Steven Falk > Collections > Insects > Hymenoptera (bees, wasps, ants and relatives)

The most familiar group of wasps in Britain - the social wasps, hornets and 'yellowjackets'. Aside from one cleptoparasitic species, Vespula austriaca (the Cuckoo Wasp), these are true social insects that form large colonies controlled by a single queen and served by many workers. Males are produced towards the end of the nest cycle. 9 species of true social wasp within 3 genera are currently resident on the British mainland, with one species of Polistes paper wasp resident on the Channel Islands and occasionally recorded on the mainland. The Asian Hornet (Vespa velutina) was discovered in England in 2016 and it awaits to to be seen it it establishes.

Vespa crabro (the Hornet), which is our largest species, is in the mainly tropical, day and night active genus Vespa.

The genus Dolichovespula, known as long-cheeked wasps or 'tree wasps' (in the broad sense), are represented by D. sylvestris (the Tree Wasp in the strict sense), D. norwegica (the Norwegian Wasp), and two recent British colonists, D. media (the French Wasp) and D. saxonica (the Saxon Wasp). They usually suspend their nests from twigs and branches or build them in cavities above ground level, and their nest cycles are relatively short, with males and new queens usually evident by July.

Of the four members of the genus Vespula. V. vulgaris (the Common Wasp) and V. germanica (the German Wasp) are both locally abundant species that regularly nest in buildings and gardens. Their nests can survive until late autumn and contain hundreds of workers.

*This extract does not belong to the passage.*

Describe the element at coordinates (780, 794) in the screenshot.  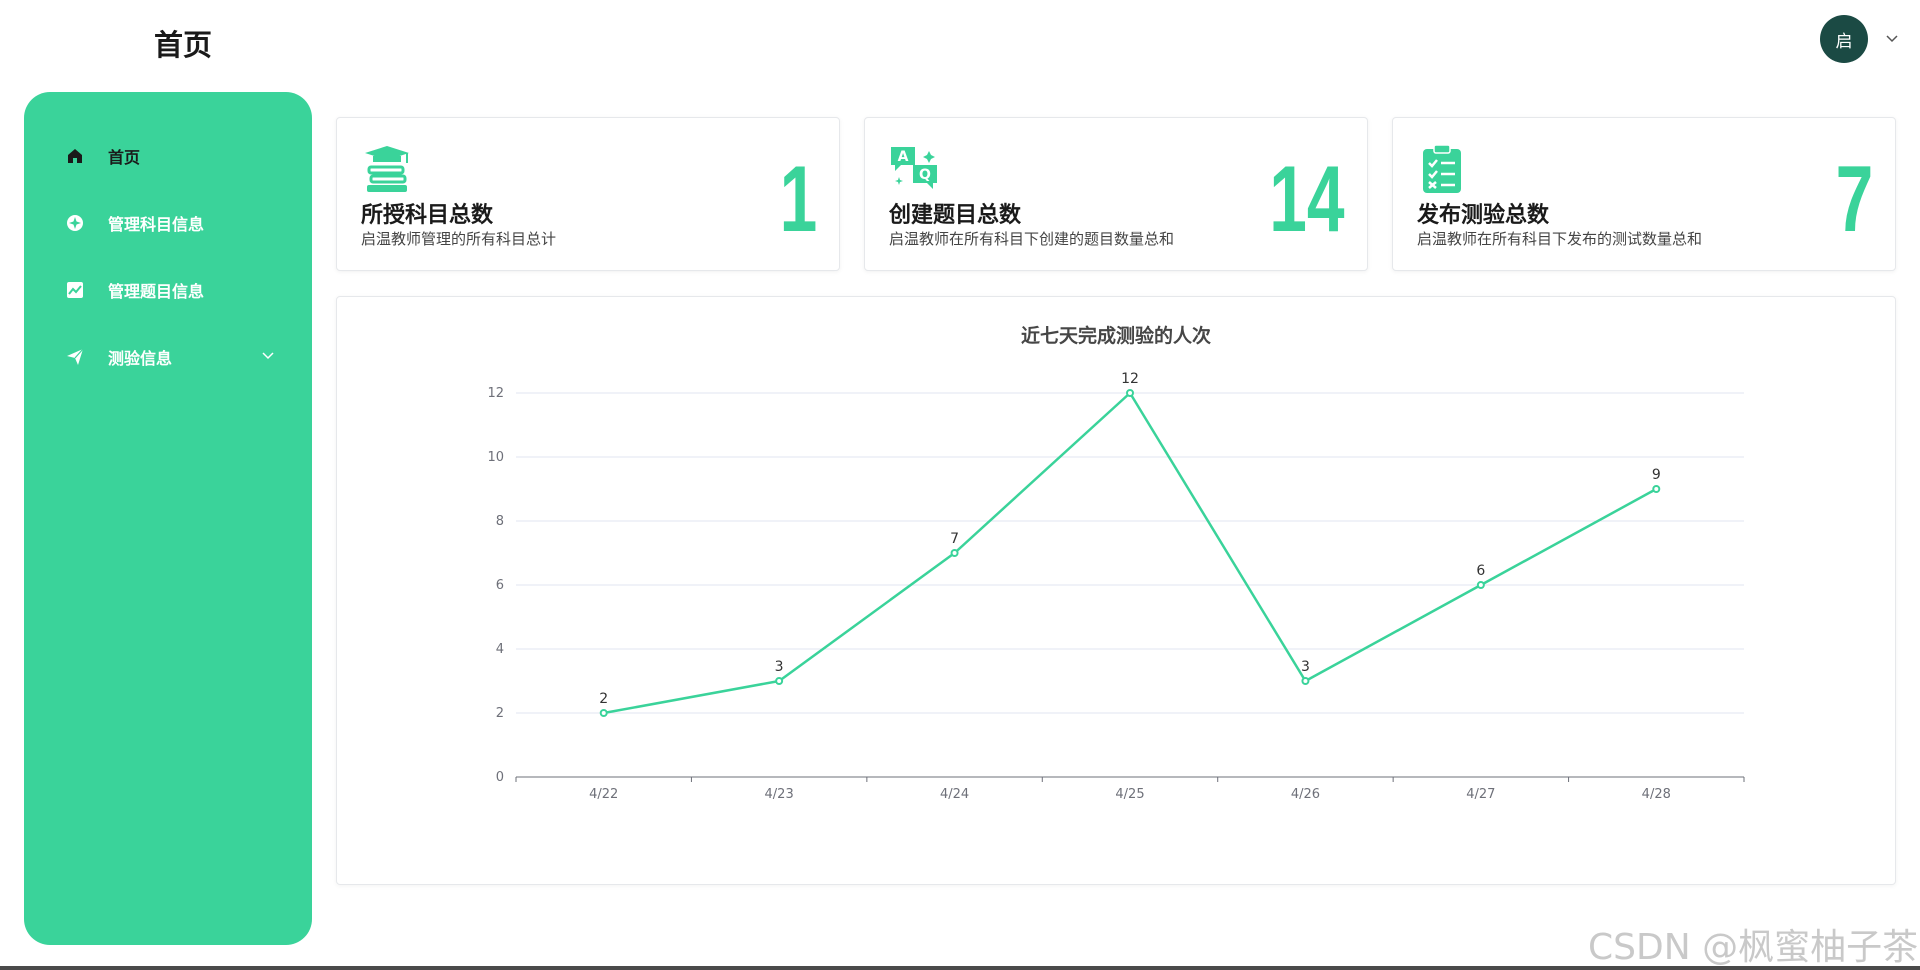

New queens and males are produced very late, usually when the Ivy is flowering in October. V. rufa (the Red Wasp) is more of a rural species with a shorter colony cycle. In the north and west of its range it is attacked by the cleptoparasitic V. austriaca (the Cuckoo Wasp), which takes over a nest and uses the Red Wasp workers to bring up its own offspring.

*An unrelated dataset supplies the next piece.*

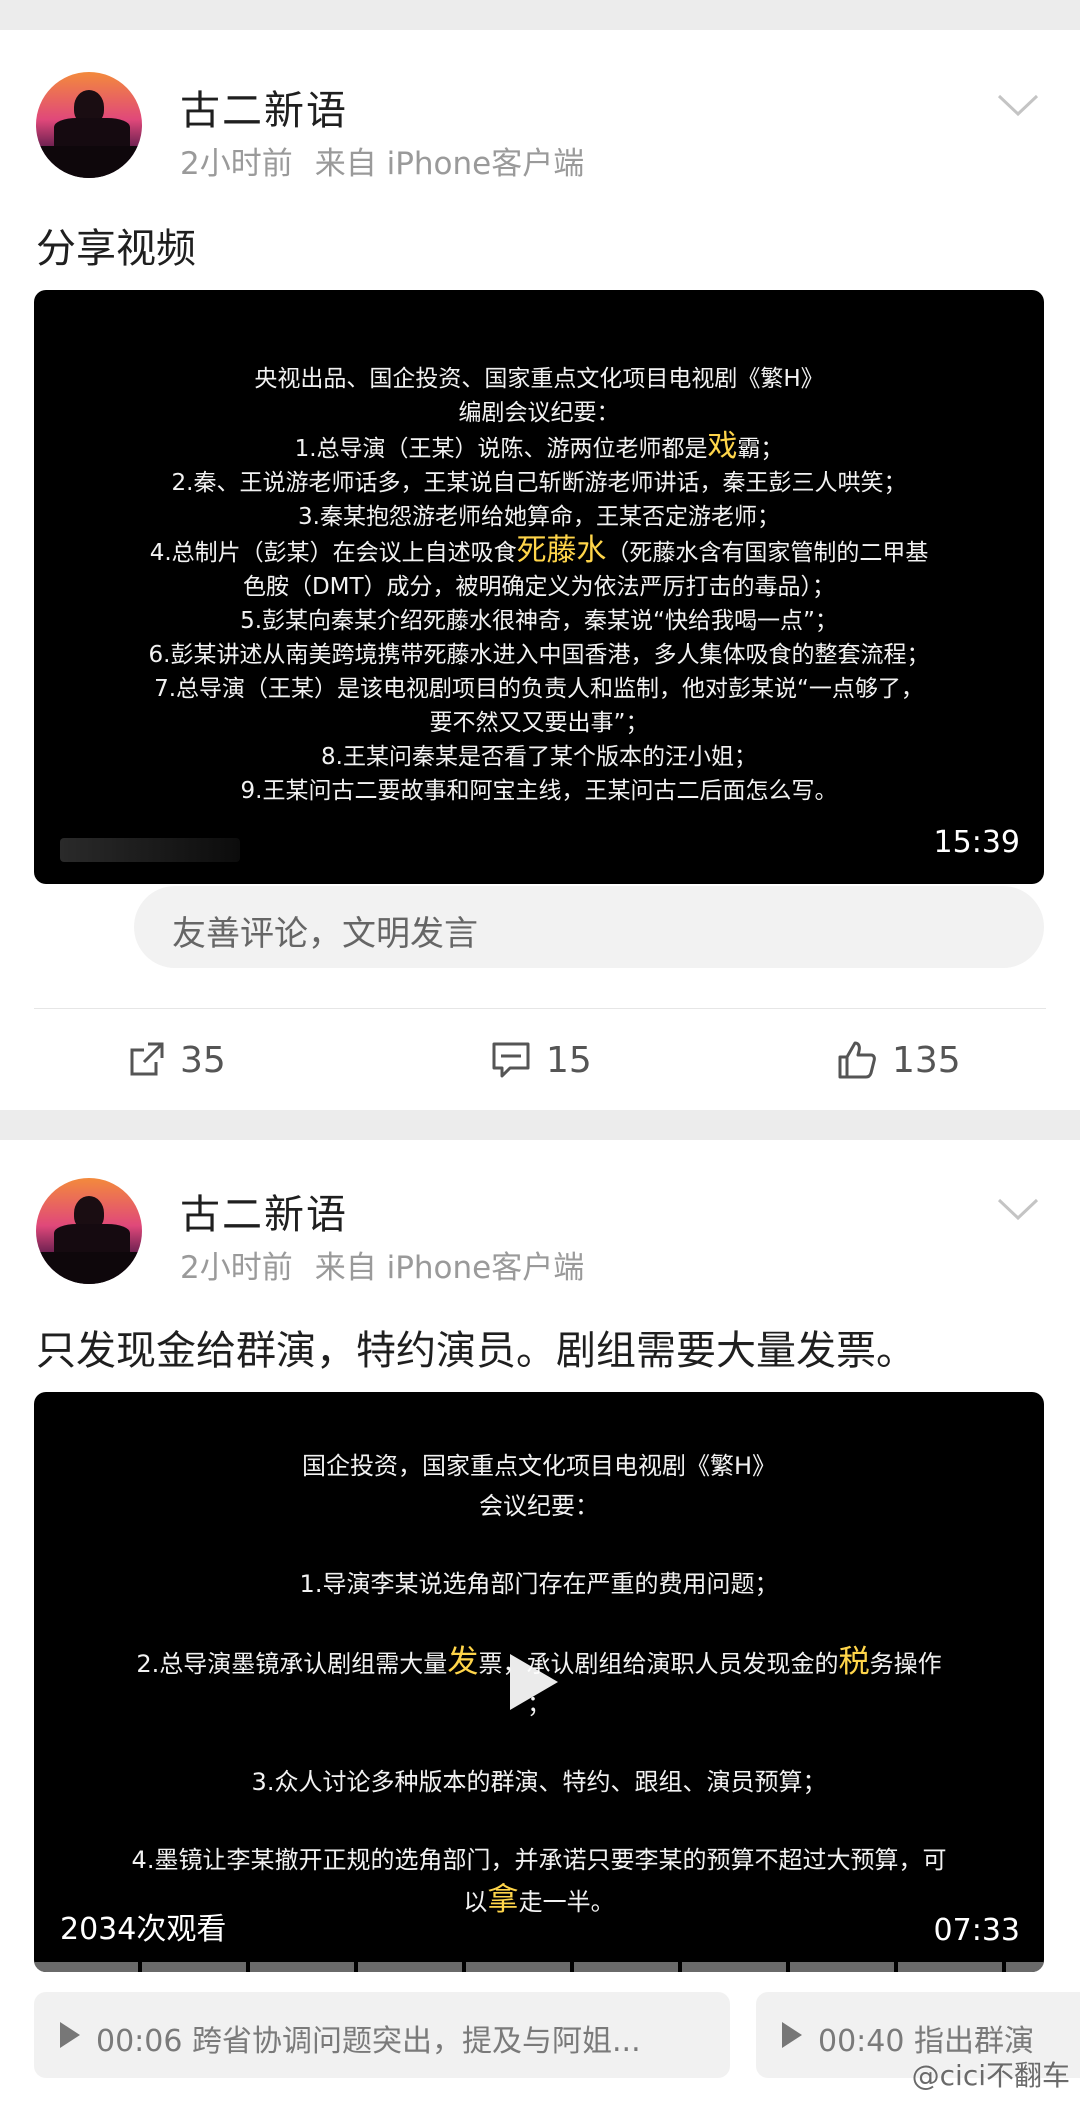 Image resolution: width=1080 pixels, height=2104 pixels. I want to click on video-line: 4.墨镜让李某撤开正规的选角部门，并承诺只要李某的预算不超过大预算，可, so click(539, 1860).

The paper wasp Polistes dominula has a slimmer build more like a mason wasp, but with social behaviour that resembles that of a Dolichovespula wasp, though queens and workers look very similar and workers can replace a queen if she is lost (impossible in a true social wasp).

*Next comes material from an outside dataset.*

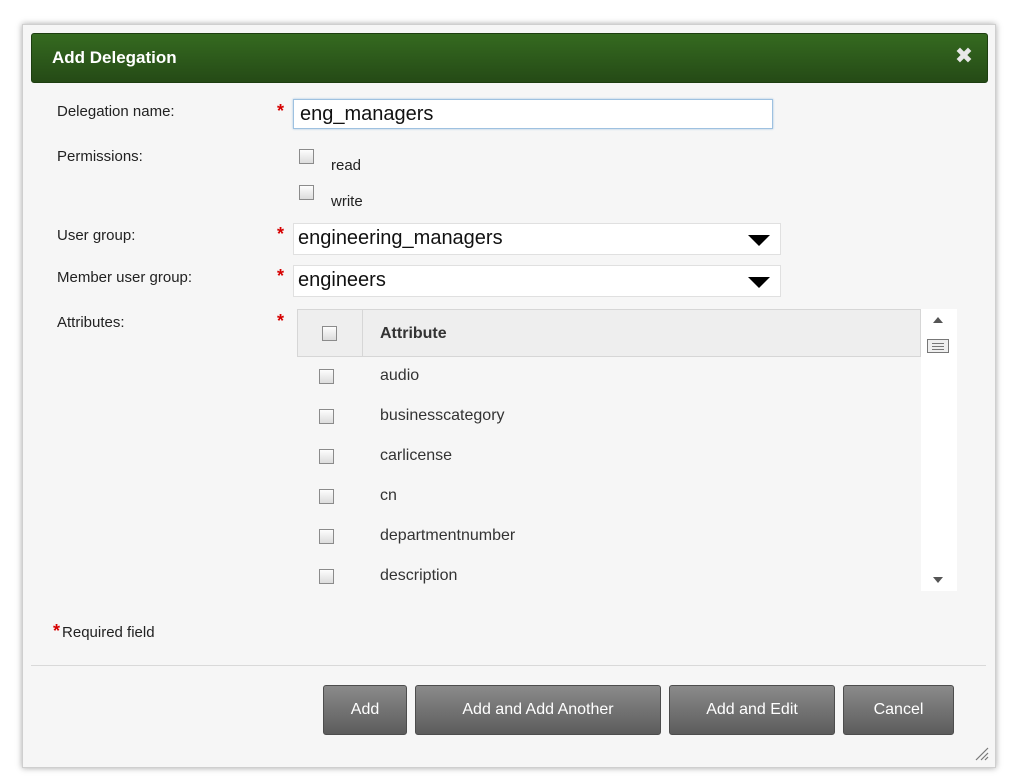  I want to click on add-and-add-another-button: Add and Add Another, so click(538, 710). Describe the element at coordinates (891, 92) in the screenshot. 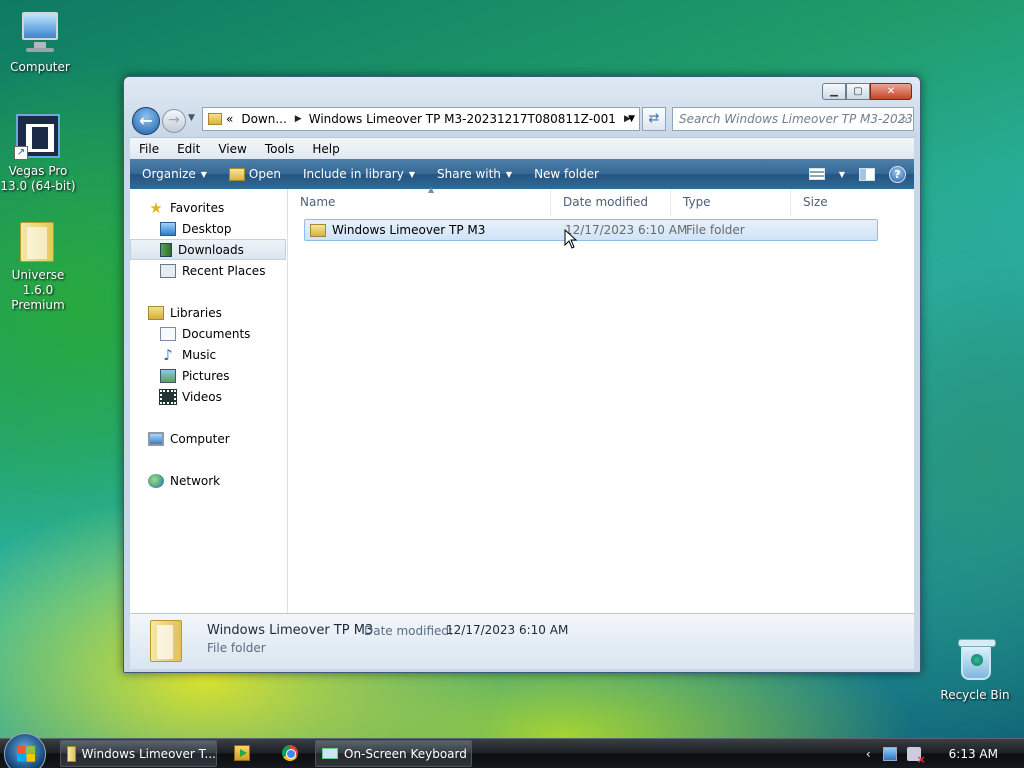

I see `close-button: ✕` at that location.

A number of further social wasps could yet colonise Britain, including Dolichovespula adulterina and D. omissa (cleptoparasites of D. saxonica and D. sylvestris respectively) and Vespa orientalis (the Oriental Hornet). It is very easy for fertilised queens of social wasps to get transported in freight!

The folders here will give you a good feel for what the various species look like and the variation that exists within them (considerable in the case of D. media and D. saxonica). In some instances, you will need to take and kill specimens if you want to identify them critically.

The best identification key to the British species is Else (1994) Social Wasps in British Wildlife pp 304-311.

A key to the species of Central Europe can be found at:
www.nev.nl/hymenoptera/2006DvorakRoberts_key_Vespidae.pdf.

Photos are arranged in the sequence males, queens, workers, nests and (for some) habitat.